Maux de tête, vertiges, mais aussi problèmes neurologiques persistants dans les cas les plus graves: il est dangereux d'inhaler du protoxyde d'azote, le gaz des siphons à chantilly utilisé comme
une drogue euphorisante, alerte jeudi un rapport de l'agence sanitaire Anses.
"Ce qu'on est en train d'observer est assez inquiétant: les jeunes ont sûrement la sensation de ne pas être en danger en consommant ce gaz, alors que c'est exactement le message contraire qu'il faut faire passer", explique à l'AFP la toxicologue Cécilia Solal, coordinatrice du rapport.
Vous avez peut-être déjà remarqué ces petites cartouches métalliques vides jetées dans le caniveau: elles contenaient du protoxyde d'azote, normalement utilisé comme gaz propulseur dans les siphons de cuisine.
Mais c'est un usage détourné qui les rend de plus en plus populaires chez les jeunes.

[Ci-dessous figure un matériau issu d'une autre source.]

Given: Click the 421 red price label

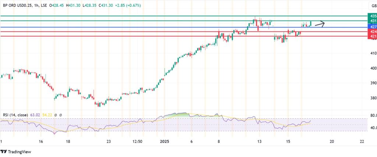Looking at the screenshot, I should click(372, 37).
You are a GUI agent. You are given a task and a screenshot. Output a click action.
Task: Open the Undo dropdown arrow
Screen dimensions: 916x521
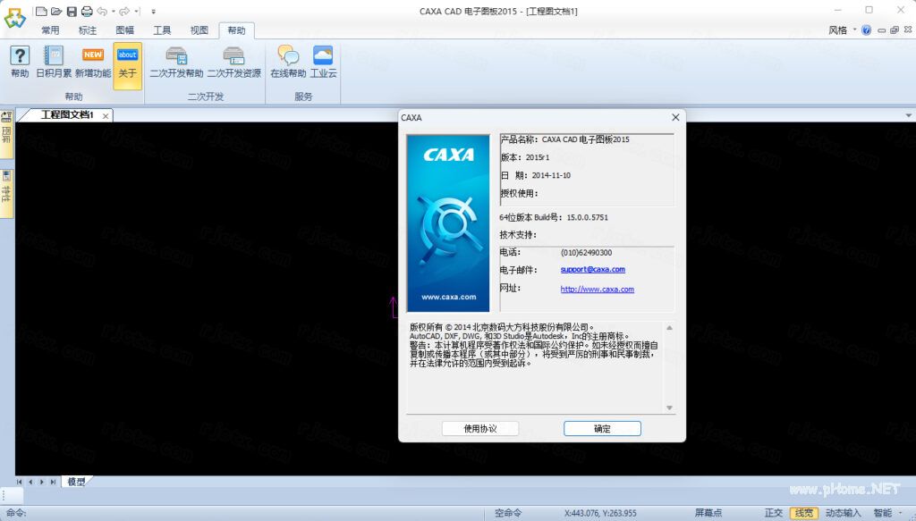pos(112,11)
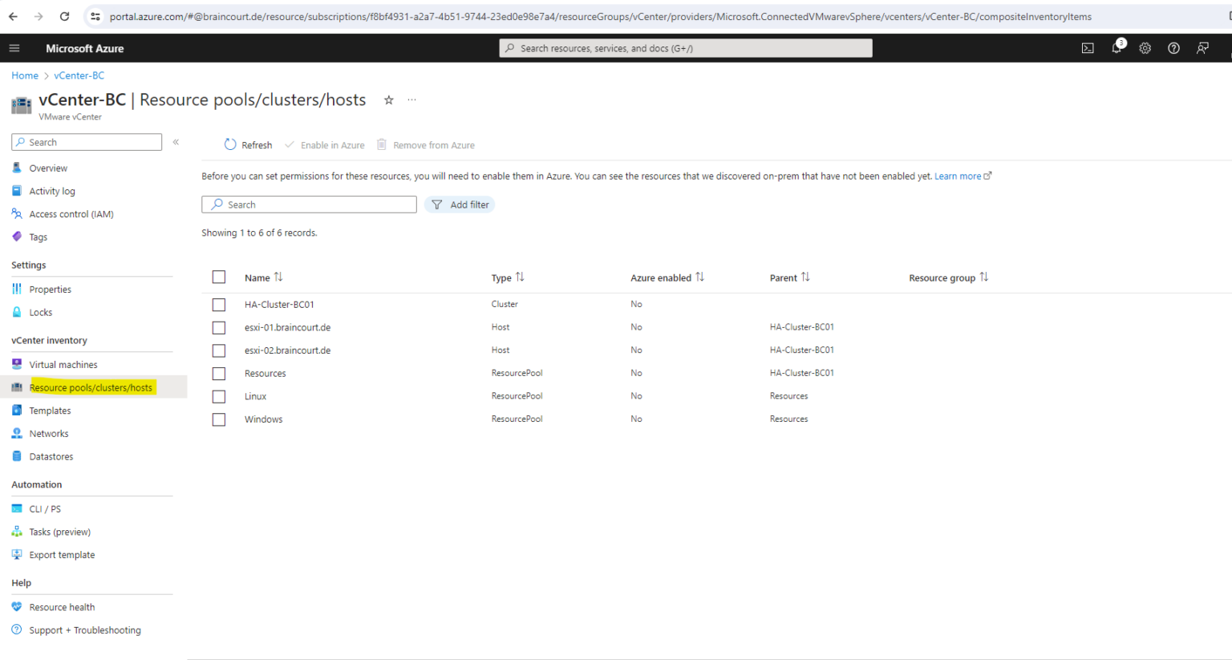
Task: Pin vCenter-BC to favorites with star icon
Action: [389, 99]
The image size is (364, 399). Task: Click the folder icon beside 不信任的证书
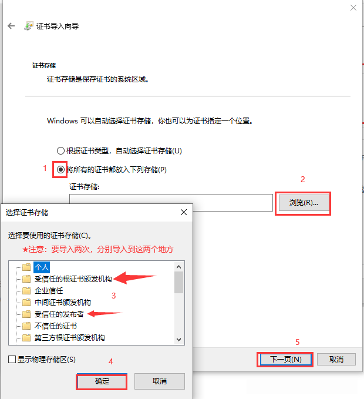click(26, 326)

Vidé dans un ballon de baudruche puis inhalé, le protoxyde d'azote, surnommé "gaz hilarant" ou "proto", a des effets euphorisants rapides.
"C'est une défonce facile, pas chère, ça dure 30 secondes et les jeunes n'ont pas l'impression qu'à terme il pourrait y avoir des atteintes neurologiques persistantes", selon Cécilia Solal.

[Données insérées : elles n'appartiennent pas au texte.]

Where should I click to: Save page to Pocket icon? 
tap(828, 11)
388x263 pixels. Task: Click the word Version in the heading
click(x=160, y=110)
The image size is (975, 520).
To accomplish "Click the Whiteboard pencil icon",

Ce gaz lui-même n'est pas nouveau - il est employé en médecine pour ses propriétés antidouleur -, pas plus que son utilisation comme drogue.

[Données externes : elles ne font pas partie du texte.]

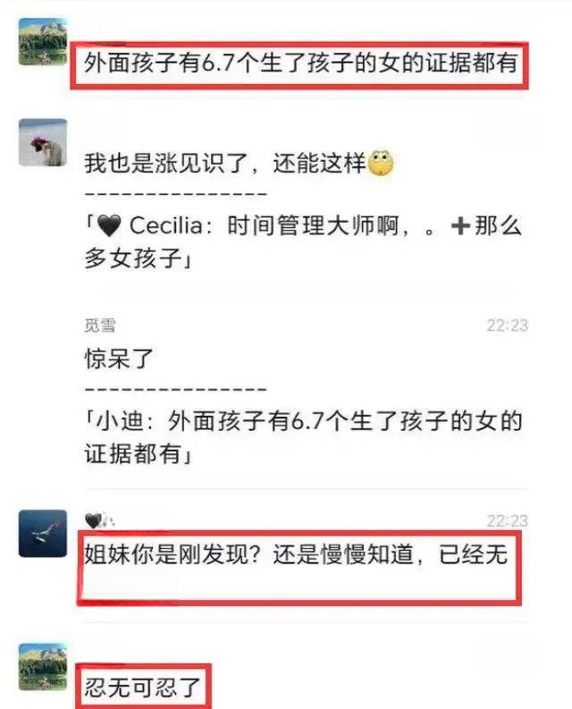Open the quoted Cecilia reply 时间管理大师啊
572x709 pixels.
303,242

Toutefois, cet usage détourné s'est "énormément développé" ces dernières années, pour aboutir "à une consommation de masse grand public", selon Cécilia Solal. "Ça coïncide avec la mise sur le marché de ces petites cartouches pour siphon à chantilly qui reflètent la mode de faire la cuisine comme les chefs".
Cet usage détourné est boosté par les réseaux sociaux. En mai, le joueur de foot Alexandre Lacazette (Arsenal) avait été épinglé par la presse anglaise, selon laquelle il s'était filmé en train d'inhaler du "proto".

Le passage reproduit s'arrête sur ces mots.